Aides européennes pour les PME

Massimo Colombo Professeur à l’école polytechnique de Milan

Publication : N° 10 avril 2019

"Les PME aidées sont plus compétitives"

OU EN EST LA RELATION ENTRE L’EUROPE ET LES PME ?
Massimo Colombo : Je dirais qu’elle s’articule en deux parties. D’un côté, la face lumineuse représentée par les fonds importants alloués aux PME, qui constituent une priorité pour l’Europe, bien consciente de la richesse qu’elles représentent. Et de l’autre, le versant obscur du fait de la grande complexité de ces aides. Ne serait-ce que pour les identifier, les comprendre puis effectuer les démarches et procédures pour monter un dossier qui a des chances d’être retenu ; sachant que le taux de succès est environ de 10 %. Il y a eu des simplifications, mais ce n’est pas suffisant.
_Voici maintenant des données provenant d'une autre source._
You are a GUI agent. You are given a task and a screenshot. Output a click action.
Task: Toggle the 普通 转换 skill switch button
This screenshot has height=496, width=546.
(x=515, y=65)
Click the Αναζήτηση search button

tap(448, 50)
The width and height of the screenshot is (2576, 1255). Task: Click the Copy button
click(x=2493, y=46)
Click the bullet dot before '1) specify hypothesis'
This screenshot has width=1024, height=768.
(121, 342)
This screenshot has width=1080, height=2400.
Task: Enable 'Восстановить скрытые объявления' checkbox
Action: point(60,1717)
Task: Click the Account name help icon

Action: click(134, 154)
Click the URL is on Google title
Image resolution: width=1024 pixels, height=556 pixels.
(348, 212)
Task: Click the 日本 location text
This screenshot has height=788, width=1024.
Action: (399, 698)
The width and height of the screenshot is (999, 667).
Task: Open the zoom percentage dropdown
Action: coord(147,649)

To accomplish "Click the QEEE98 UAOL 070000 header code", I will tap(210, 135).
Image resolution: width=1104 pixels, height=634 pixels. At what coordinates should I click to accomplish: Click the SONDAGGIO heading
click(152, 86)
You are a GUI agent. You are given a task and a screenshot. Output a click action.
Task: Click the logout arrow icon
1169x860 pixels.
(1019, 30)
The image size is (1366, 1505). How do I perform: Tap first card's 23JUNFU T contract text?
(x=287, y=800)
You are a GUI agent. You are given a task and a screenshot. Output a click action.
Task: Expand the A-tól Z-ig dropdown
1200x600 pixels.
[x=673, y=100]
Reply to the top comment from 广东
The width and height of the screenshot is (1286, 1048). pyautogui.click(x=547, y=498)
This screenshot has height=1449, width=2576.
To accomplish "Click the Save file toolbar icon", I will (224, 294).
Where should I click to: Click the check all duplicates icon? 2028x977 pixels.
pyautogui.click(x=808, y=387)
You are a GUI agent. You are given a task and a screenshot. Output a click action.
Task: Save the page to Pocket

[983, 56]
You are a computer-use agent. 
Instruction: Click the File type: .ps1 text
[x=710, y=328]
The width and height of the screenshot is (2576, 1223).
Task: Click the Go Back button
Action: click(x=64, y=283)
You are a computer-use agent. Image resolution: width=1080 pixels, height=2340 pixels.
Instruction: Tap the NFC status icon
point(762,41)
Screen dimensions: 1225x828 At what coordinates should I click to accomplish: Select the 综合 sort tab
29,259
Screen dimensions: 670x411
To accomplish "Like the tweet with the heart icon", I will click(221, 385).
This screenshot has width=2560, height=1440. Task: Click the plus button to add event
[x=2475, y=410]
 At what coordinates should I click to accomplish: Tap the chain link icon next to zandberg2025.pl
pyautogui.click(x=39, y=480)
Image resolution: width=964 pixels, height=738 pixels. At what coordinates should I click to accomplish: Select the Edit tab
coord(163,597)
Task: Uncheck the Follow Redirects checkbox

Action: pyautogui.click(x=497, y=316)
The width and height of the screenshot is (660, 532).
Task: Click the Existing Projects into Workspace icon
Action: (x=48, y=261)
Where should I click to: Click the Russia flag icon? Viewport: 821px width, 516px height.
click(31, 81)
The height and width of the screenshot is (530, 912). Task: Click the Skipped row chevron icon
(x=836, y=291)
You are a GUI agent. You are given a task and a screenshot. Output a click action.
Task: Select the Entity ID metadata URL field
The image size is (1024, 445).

UNE ETUDE* REALISEE AVEC L’EMLYON REVELE QUE LES PME AYANT BENEFICIE DE FONDS EUROPEENS SONT PLUS PERFORMANTES…
MC : La Commission européenne a instauré un programme historique à la fin des années 1990 sous forme de prêts garantis accordés par les banques. Nous avons analysé les données de 57 000 PME françaises qui ont ainsi touché 4,65 milliards d’euros entre 2002 et 2016 en les comparant à des entreprises similaires qui n’ont pas bénéficié de ces aides. Il s’avère que ces fonds permettent de faire des investissements, puis on constate une augmentation des effectifs, des ventes... Surtout, 10 ans après, elles affichent un taux de croissance du chiffre d’affaires supérieur de 7 % par rapport à leurs équivalentes et une baisse significative de leur probabilité de sortie du marché. Il apparaît aussi que les pays dans lesquels les banques ont davantage osé, comme le Benelux, les résultats sont les plus probants. La France se situe dans la moyenne.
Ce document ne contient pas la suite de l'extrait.